Is any group of people more hypocritical than the British royal family?

Last year, Prince Charles told a public meeting in Oxford:

“wherever you look, the world’s population is increasing fast. It goes up by the equivalent of the entire population of the United Kingdom every year. Which means that this poor planet of ours, which already struggles to sustain 6.8billion people, will somehow have to support over 9 billion people within 50 years.”

“It would certainly help if the acceleration slowed down, but it would also help if the world reduced its desire to consume.”

Now, an advance report on a new book about his family tells us how this royal Malthusian goes about setting a low-consumption example for the rest of us:

“Prince Charles employs 133 staff to look after him and Camilla, more than 60 of them domestics: chefs, cooks, footmen, housemaids, gardeners, chauffeurs, cleaners, and his three personal valets—gentleman’s gentlemen—whose sole responsibility is the care of their royal master’s extensive wardrobe and choosing what he is to wear on any particular day.

“A serving soldier polishes the prince’s boots and shoes every day—he has 50 handmade pairs each costing over £800 by Lobb of St James’s—and a housemaid washes his underwear as soon as it is discarded.

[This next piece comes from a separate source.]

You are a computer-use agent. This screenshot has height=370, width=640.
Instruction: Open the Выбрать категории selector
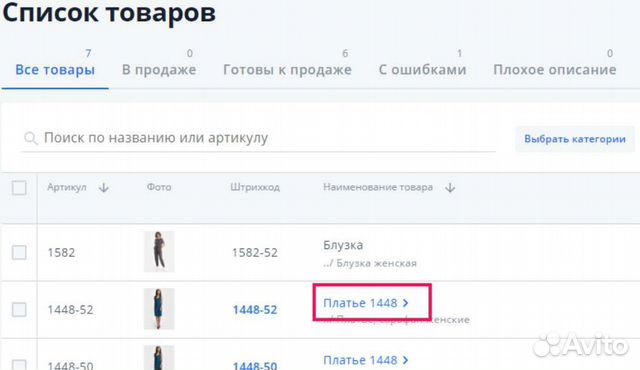(575, 139)
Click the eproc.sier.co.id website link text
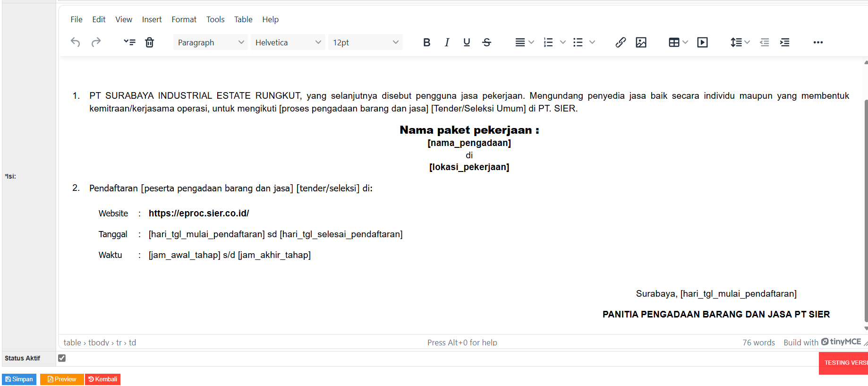This screenshot has height=386, width=868. point(199,214)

“Nothing Charles or Camilla wears is ever allowed near a washing machine. Particular attention is paid to handkerchiefs, which are monogrammed and again all hand-washed, as it was found that when they were sent to a laundry, some would go missing—as souvenirs.

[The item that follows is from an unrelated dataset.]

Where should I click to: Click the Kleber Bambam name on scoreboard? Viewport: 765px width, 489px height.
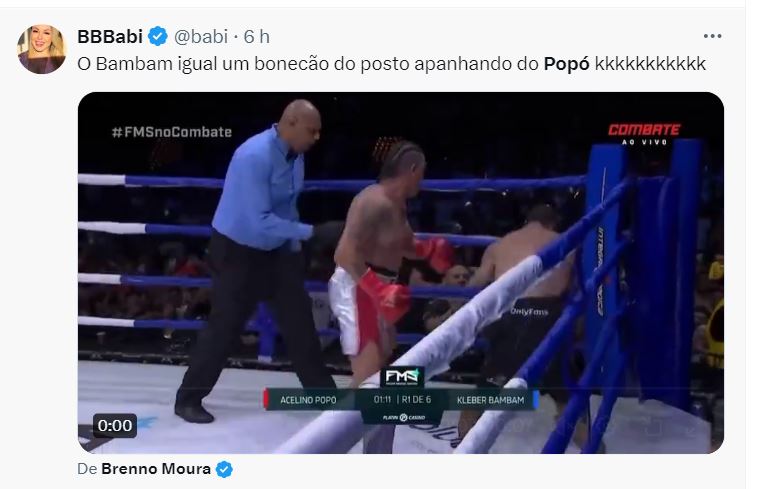[490, 400]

HRH’s suits, of which he has 60, cost more than £3,000 each, and his shirts, all handmade, cost £350 a time (he has more than 200), while his collar stiffeners are solid gold or silver.

“Charles’s valets also iron the laces of his shoes whenever they are taken off.”

Question: has anyone ever seen a statement by any populationist organization, in Britain or anywhere else, that says the world would be better off with fewer royals?

We didn’t think so.

Related reading: Royal wedding accelerates global warming

7 Responses

  1. Jeff White November 18, 2011 at 2:23 am |

    Nobody can accuse Ian of “ignoring” the population issue. He’s just co-authored a book about it. You could learn a lot by reading it.

  2. Simon Ross November 17, 2011 at 4:36 pm |

    We accept the principles of social justice and contraction and convergence (see website for details). Will you accept that the human impact on the environment would be lower if there were fewer of us: 1960 3 billion; 2011 7 billion; 2085 10 billion?

    Do please think about attacking the “real environmental criminals” rather more and those concerned about rising human numbers rather less. Population might not be the only, or even the most important, issue: that doesn’t mean it should be ignored.

  3. Steve November 11, 2011 at 12:38 am |

    The Royal Family is hypocritical about consumption. No news there. But does that make concerns about overpopulation–which is trashing the planet and making poverty worse throughout the world–wrong? One need not follow Malthus to see that reducing the world’s human population is good for humans and other earthlings as well.

  4. Gerard November 7, 2011 at 6:12 pm |

    Charles’ comments just mirrors the disconnect most people in the developed world feel about their lifestyles. We wring our hands, but few are inclined to change much voluntarily!

  5. Cam November 3, 2011 at 9:21 am |

    Perhaps if we had more royals we would have less unemployment.

  6. Rory Short November 3, 2011 at 6:05 am |

    The profligate life style of current Royals is nothing new. They have set the standard to which many ordinary people have aspired for centuries. I think the point that should be made really is that this standard was always inappropriate from the point of view of humankind as a whole living in a sustainable fashion. This Royal standard is therefore not actually something to which human beings should now, or ever, have been aspiring to emulate.